Funded Grants


Evolution of topological features in complex biological systems

Research in my group focuses on developing broadly applicable mathematical tools that can help us understand the functional principles of multicellular organisms. Our work is guided by three fundamental interconnected biological questions: Can we identify generic rules that allow us to predict the gene-expression patterns in developing organisms? How do intra- and inter-cellular force networks coordinate their actions to realize highly reproducible tissue-folding processes during embryonic development? Can we develop robust algorithms to reconstruct from single-cell sequencing data the spatial position of individual cells, their temporal position in the differentiation cycle, and ultimately their biological function in multicellular organisms?

To tackle these problems quantitatively, we are investigating new mathematical and computational approaches that combine traditional modeling techniques based on deterministic and stochastic differential equations with modern statistical, graph-theoretic and topological concepts. Our efforts are aided by the close collaboration with experimentalists in the fields of biology and biophysics. We are specifically interested in integrating advanced image and data analysis methods with predictive modeling techniques that are applicable to broad classes of complex biological systems and can be rigorously tested in experiments.
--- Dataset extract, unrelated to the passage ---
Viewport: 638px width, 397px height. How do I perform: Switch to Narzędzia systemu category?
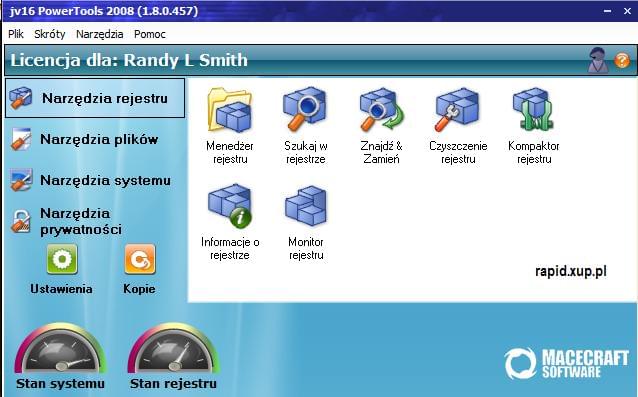[90, 180]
Development of innovative mathematical approaches is necessitated by the current revolution in single-cell microfluidics and optimal imaging techniques, which will offer access to unprecedented high-resolution data over the next decade. Detailed simultaneous measurements of the individual states of thousands of cells will produce high-dimensional data matrices and tensors that need to be compressed and analyzed efficiently with minimal loss of biologically relevant information. The size and complexity of these data pose severe conceptual and practical challenges to traditional bio-physical and bio-mathematical theory: The relevant macro-state variables of cells are a priori unknown, the data may be noisy and incomplete, and the dimensionality may be so large that conventional models require a prohibitively large number of parameters and, hence, cannot be tested conclusively and become difficult to interpret.

To help overcome these limitations, our research program integrates elements from applied mathematics, biophysics and quantitative biology to realize four main goals: (1) Design and implementation of efficient data-completion and dimensionality-reduction algorithms to reconstruct gene expression profiles with high accuracy and to identify relevant macroscopic state-variables from large-scale RNA sequencing data. (2) Robust identification of persistent topological features in optical imaging and sequencing data by combining information-theoretic concepts with Morse-Smale complex analysis to reconstruct intercellular force networks during morphogenesis and detect pathological tissue deformations. (3) Design and implementation of network-based and continuum-based field theories that focus on predicting the spatio-temporal dynamics of experimentally observed topological features. (4) Systematic verification of model predictions against data provided by our collaborators from sequencing experiments in single cells as well as gene expression and force measurements in multicellular systems.

The successful completion of this program will establish a new class of experimentally validated topological and statistical analysis tools that promise profound insights into the regulatory mechanisms underlying evolution and function of complex biological systems.